© INTERNELe terrorisme est-il une forme de combat légitime ou un crime contre l'humanité ? En plus du vice de procédure, la défense de Marwan Barghouti, assurée par des avocats palestiniens ainsi que par l'avocate française Gisèle Halimi, avance des arguments plus politiques pour s'élever contre sa détention et son jugement. Non seulement l'accusé dément avoir été le chef des "Brigades" qui ont souvent semé la mort en Israël, mais il a au contraire la réputation d'avoir de longue date défendu l'idée d'une coexistence pacifique entre un Etat d'Israël sûr et d'une Palestine souveraine. Protégé du président palestinien Yasser Arafat, il est considéré comme un "partisan du dialogue et un partenaire pour la paix", comme l'a souligné mercredi le président de la FIDH Michel Tubiana.
Emprisonné deux fois en Israël, il a certes été l'un des fers de lance du premier soulèvement palestinien, mais a par la suite mené une carrière politique brillante, marquée par une forte intelligence politique et un charisme chaleureux, des contacts étroits avec le camp de la paix et son opposition aux intégristes rêvant de détruire l'Etat juif.
Son ami Raji Sourani, président du Centre palestinien pour les droits de l'homme de Gaza et vice-président de la FIDH, rappelle que "de nombreux responsables politiques israéliens — et non des moindres — sont souvent venus lui rendre visite, chez lui à Ramallah, avec beaucoup de respect." Aux yeux de ses défenseurs, son arrestation "illégale" et son jugement selon "la loi des vainqueurs", dans un contexte de crise aigue, n'en sont donc que plus symboliques. Et si l'on évoque devant Raji Sourani les accusations de "terrorisme" avancées par la justice israélienne, la réponse est nette. "D'abord je connais plusieurs ministres israéliens qui tiennent quotidiennement des propos bien plus violents que ceux qu'a pu tenir Marwan, s'irrite-t-il. Ensuite, le droit international reconnaît la légitimité de la résistance à l'occupation. Que faut-il que l'on fasse ? Qu'attend le monde des Palestiniens ? Que l'on meure en silence ?"

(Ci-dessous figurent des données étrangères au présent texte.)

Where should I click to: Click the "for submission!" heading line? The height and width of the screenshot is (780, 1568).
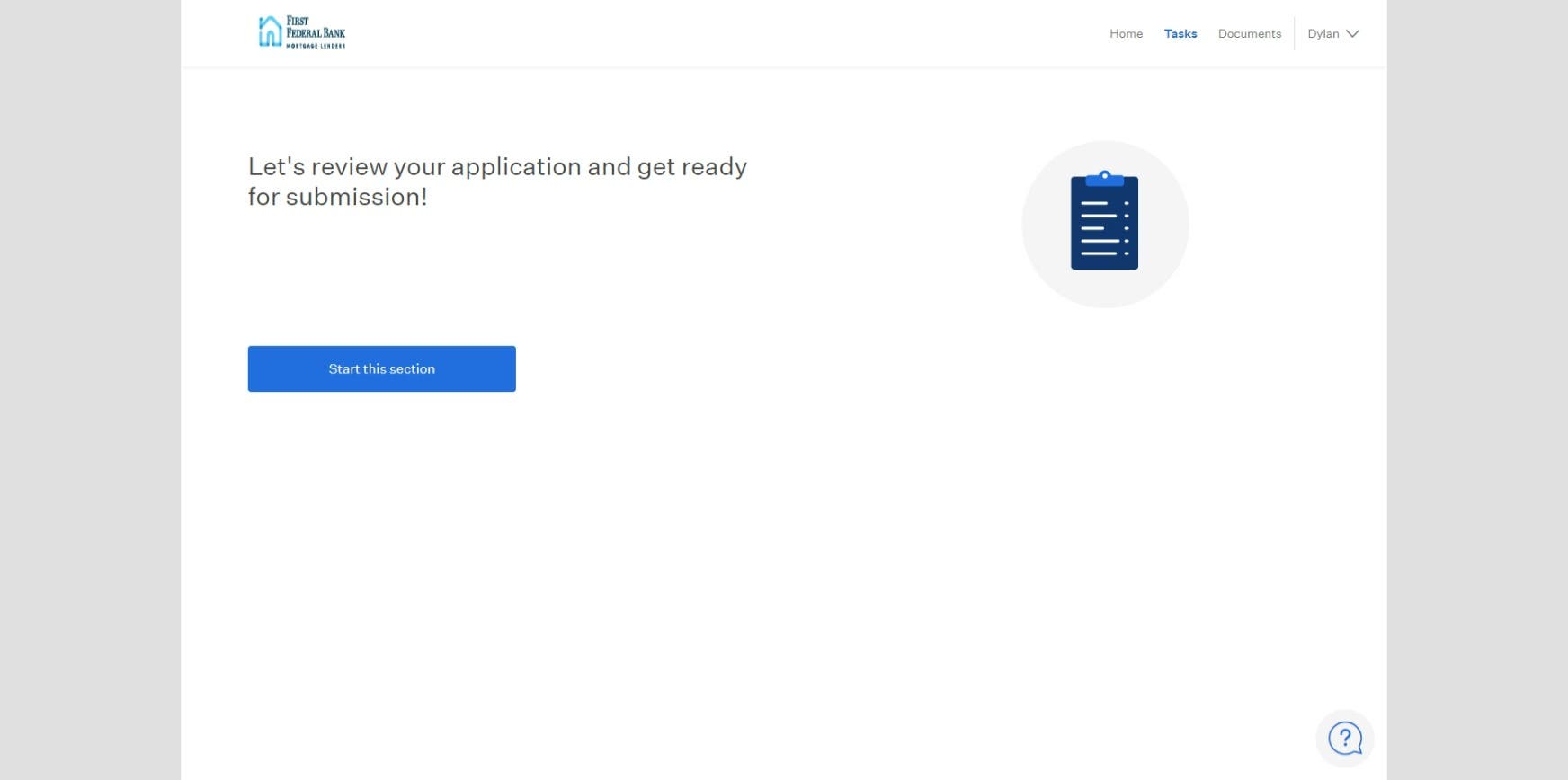337,198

Les "Brigades" l'ont reconnu comme chef
Mais c'est précisement cela qu'Israël ne peut supporter. Mourir soi-même pour tuer un maximum de civils est inexcusable. Le terrorisme est un crime contre l'humanité, estime l'Etat d'Israël, qui s'appuie lui aussi sur des textes de droit international. Et Marwan Barghouti, même s'il a parfois tenté de rediriger ses combattants vers des cibles militaires, n'en a pas moins, écoutes téléphoniques à l'appui, fourni un soutien logistique et financier aux "Brigades" de sinistre réputation, lesquelles d'ailleurs l'ont publiquement présenté comme leur chef.
Dans une situation où les villes d'Israël sont frappées par ces actes unanimement condamnés, même par les défenseurs de Barghouti, et par l'hostilité de pays voisins qui lui ont déjà fait la guerre, le gouvernement d'Ariel Sharon a, de plus, la volonté de montrer qu'on ne s'attaque pas impunément à sa population. Cette vieille idée héritée des luttes pour la survie menées par le père fondateur David Ben Gourion est doublée de la volonté politique de la droite israélienne d'accorder certes un Etat aux Palestiniens, mais lorsque celui-ci ne constituera plus une menace. C'est en ce sens qu'Ariel Sharon tente à tout crin de se débarasser de Yasser Arafat, de destructurer la société politique palestinienne et de ne lui permettre de se reconstruire qu'à la condition qu'il soit neutralisé comme ennemi. Mais à quel prix ? demandent ses opposants.